Saddam lawyer blames US-led forces for killing

Saddam Hussein’s lawyer blamed US-led “occupation forces” today for the killing of a second colleague in the trial and urged Arab leaders to “shoulder their responsibility” to combat disorder here that threatens the proceeding.

Saddam Hussein’s lawyer blamed US-led “occupation forces” today for the killing of a second colleague in the trial and urged Arab leaders to “shoulder their responsibility” to combat disorder here that threatens the proceeding.

Five policemen died in a suicide bombing north of the capital today, and gunmen shot dead another foreign embassy employee in the capital. The US military reported another Marine died of wounds suffered in a roadside bombing.

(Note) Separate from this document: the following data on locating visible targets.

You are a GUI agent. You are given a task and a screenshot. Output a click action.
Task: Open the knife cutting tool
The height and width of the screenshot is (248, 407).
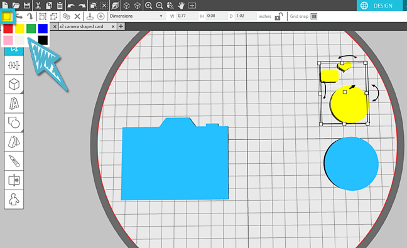(x=14, y=161)
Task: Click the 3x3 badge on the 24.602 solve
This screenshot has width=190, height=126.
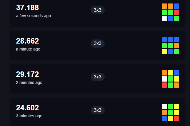Action: 98,110
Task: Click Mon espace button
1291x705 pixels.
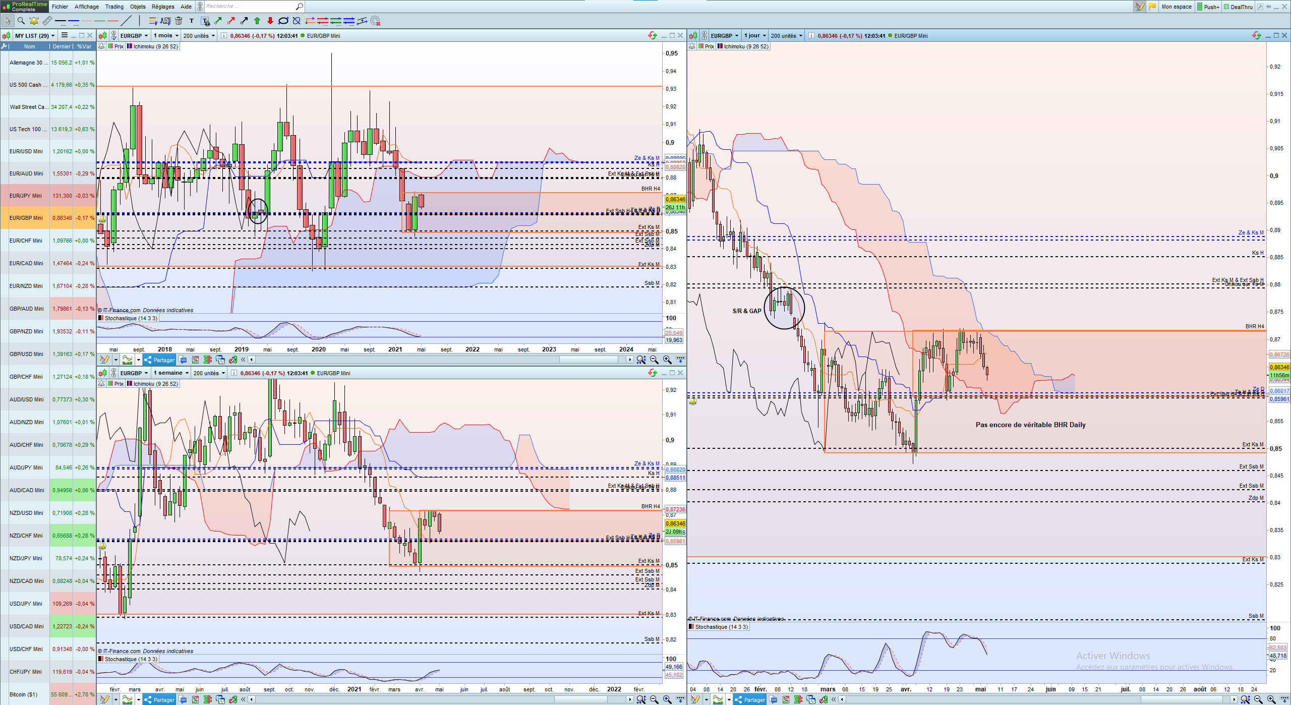Action: pos(1176,7)
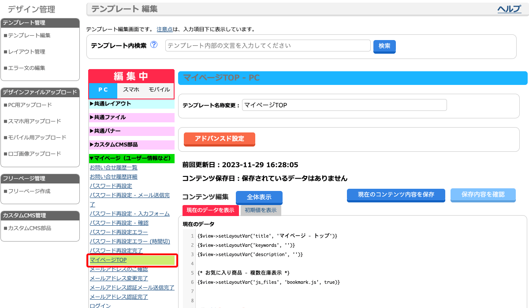This screenshot has height=308, width=529.
Task: Expand the カスタムCMS部品 section
Action: (x=131, y=145)
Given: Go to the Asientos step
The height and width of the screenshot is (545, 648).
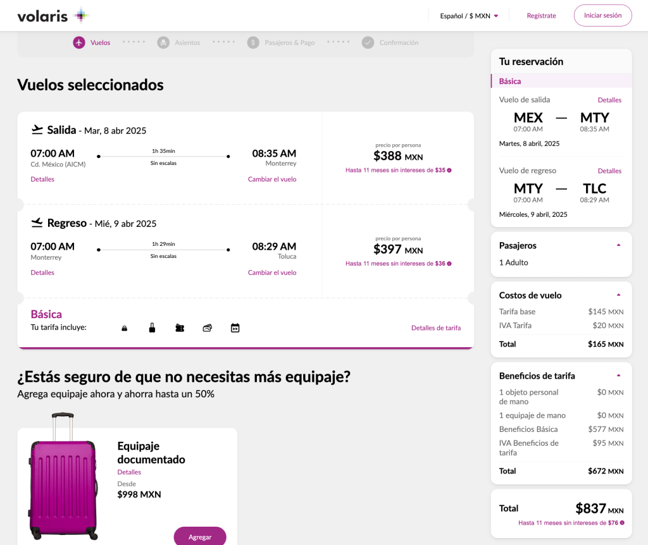Looking at the screenshot, I should point(178,42).
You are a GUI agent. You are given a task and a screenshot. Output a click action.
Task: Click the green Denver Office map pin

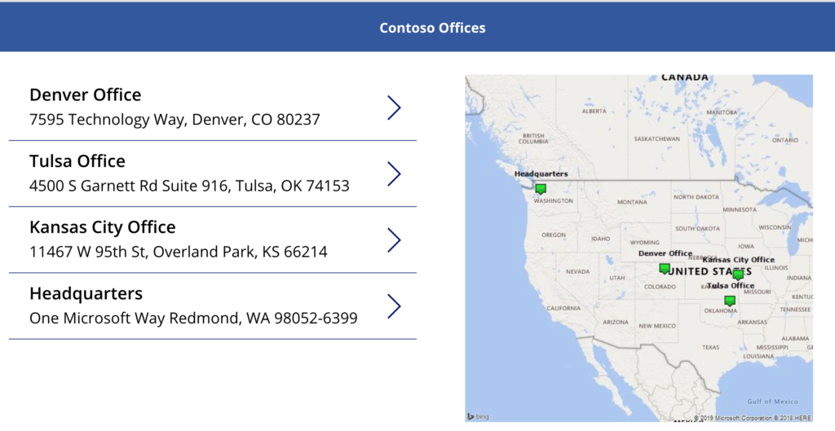point(665,268)
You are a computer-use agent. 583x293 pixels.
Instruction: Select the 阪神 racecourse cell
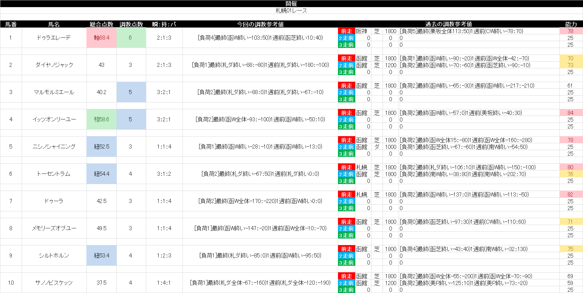click(x=362, y=31)
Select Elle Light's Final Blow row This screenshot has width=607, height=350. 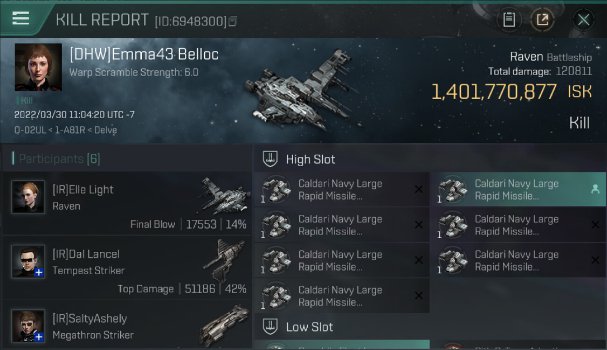pos(127,203)
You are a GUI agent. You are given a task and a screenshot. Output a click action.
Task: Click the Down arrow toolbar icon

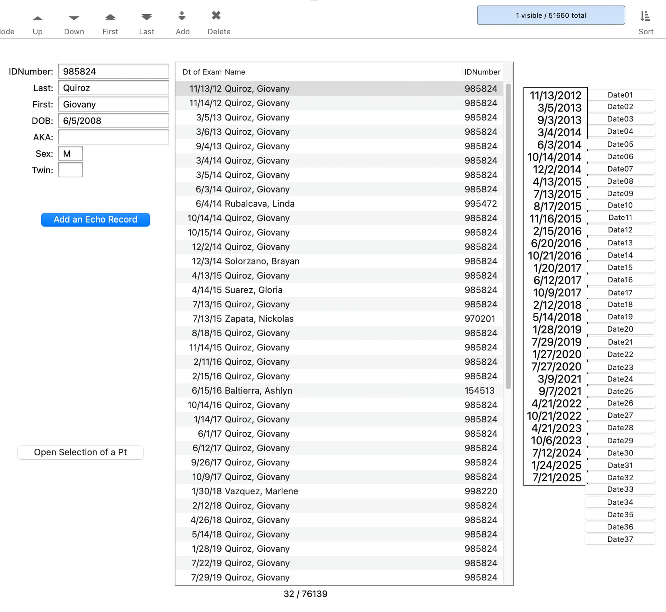(x=74, y=18)
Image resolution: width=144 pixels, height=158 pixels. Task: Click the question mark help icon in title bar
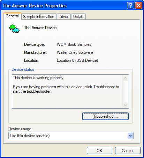click(x=130, y=5)
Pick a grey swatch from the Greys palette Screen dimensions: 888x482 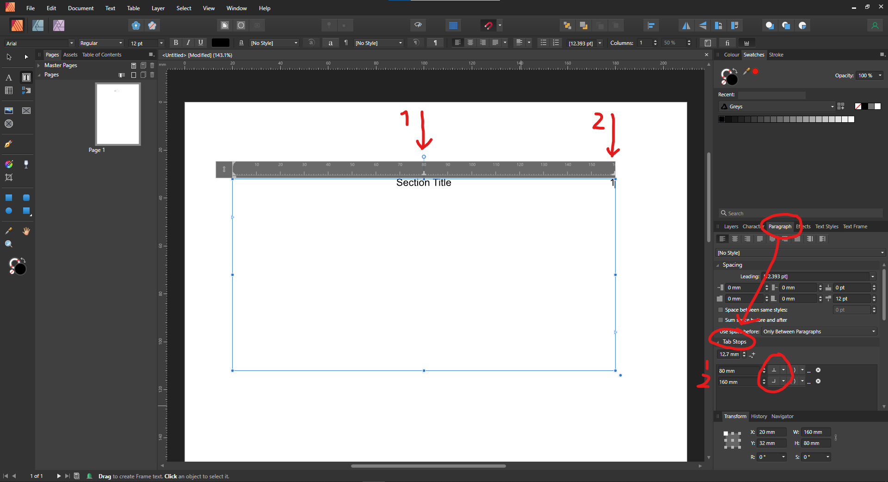(x=786, y=119)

Khalil al-Dulaimi, head of Saddam’s legal team, spoke one day after Adel al-Zubeidi, lawyer for former Vice President Taha Yassin Ramadan died in a hail of gunfire in west Baghdad. Thamir al-Khuzaie, lawyer for another co-defendant, Saddam’s half brother Barazan Ibrahim, was wounded.

Another defence lawyer, Saadoun al-Janabi, was found shot dead the day after the trial began on October 19. The assassinations raise doubts about Iraq’s ability to try the case, although the Iraqi government dismissed calls to move the venue or halt the trial, which resumes November 28.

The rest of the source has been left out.